### Record excerpts:
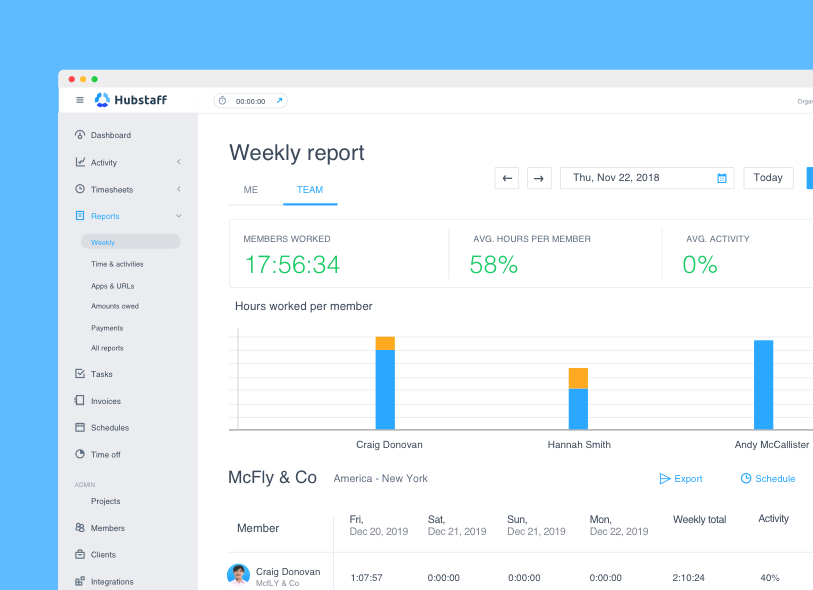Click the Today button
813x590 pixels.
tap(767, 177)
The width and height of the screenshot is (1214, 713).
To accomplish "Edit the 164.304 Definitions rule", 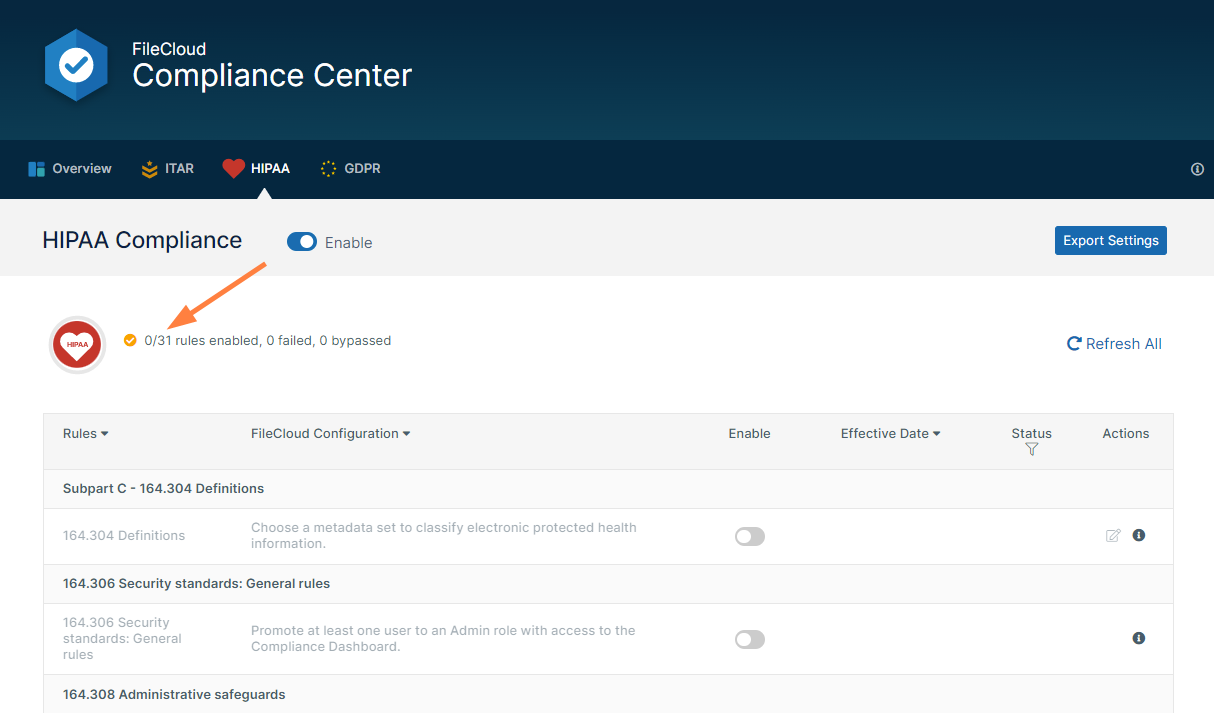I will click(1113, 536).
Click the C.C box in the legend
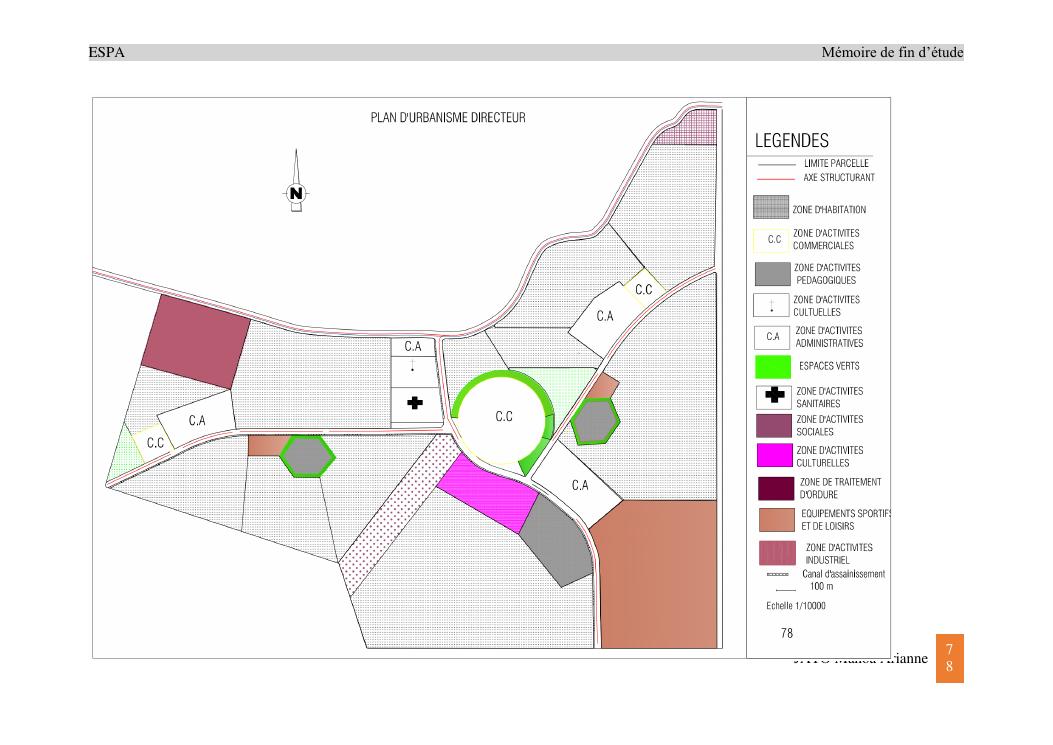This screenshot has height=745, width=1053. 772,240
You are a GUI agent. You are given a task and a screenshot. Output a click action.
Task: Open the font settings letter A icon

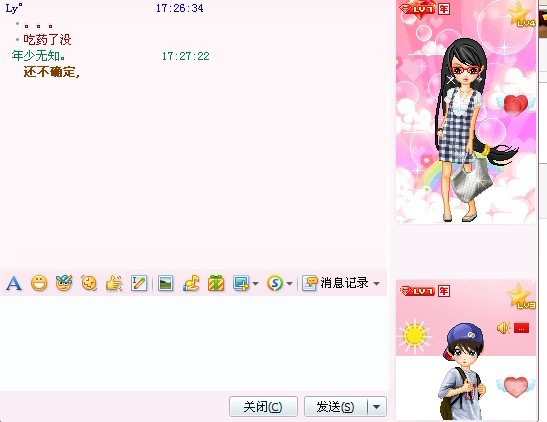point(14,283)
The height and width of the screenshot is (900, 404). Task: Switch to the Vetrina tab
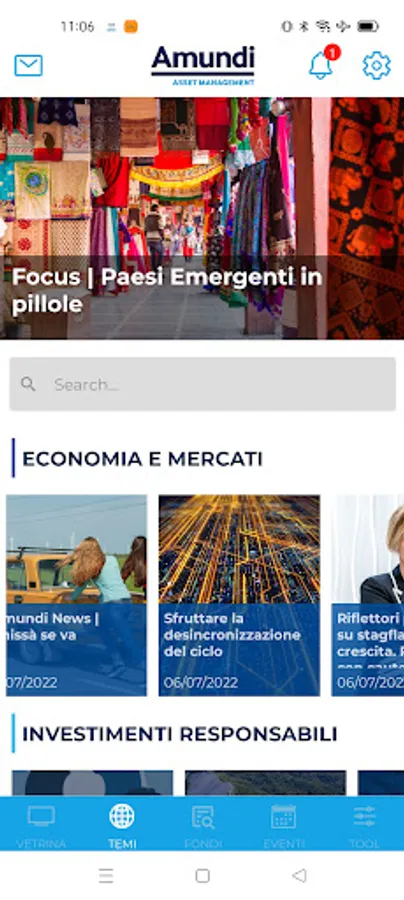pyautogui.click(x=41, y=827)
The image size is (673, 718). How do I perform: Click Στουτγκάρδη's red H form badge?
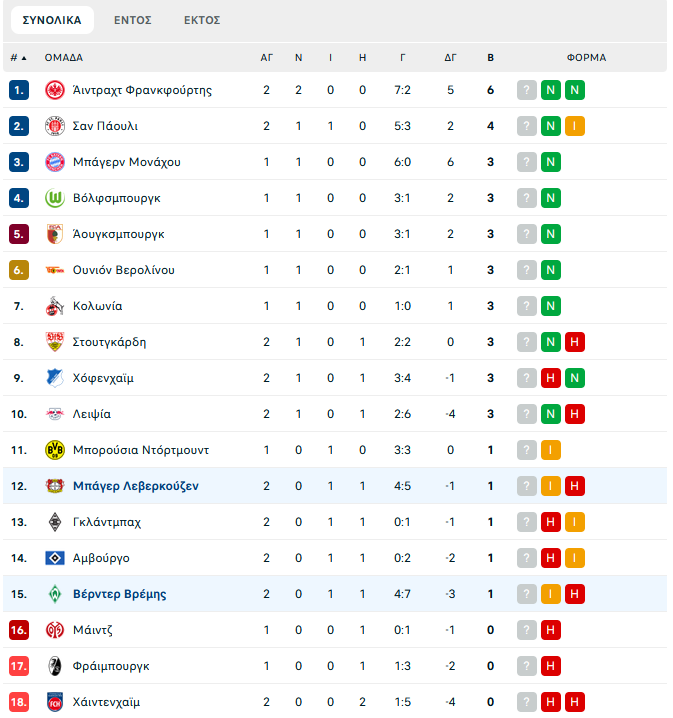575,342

### Work request:
Only the lines from the one containing "The height and" through the last line of the material are to be restated word for word; no picture is to be included.

### Solution:
The height and width of the screenshot is (900, 404). Task: Switch to the Vetrina tab
pyautogui.click(x=41, y=827)
The image size is (673, 718). How do I perform: Click Στουτγκάρδη's red H form badge?
575,342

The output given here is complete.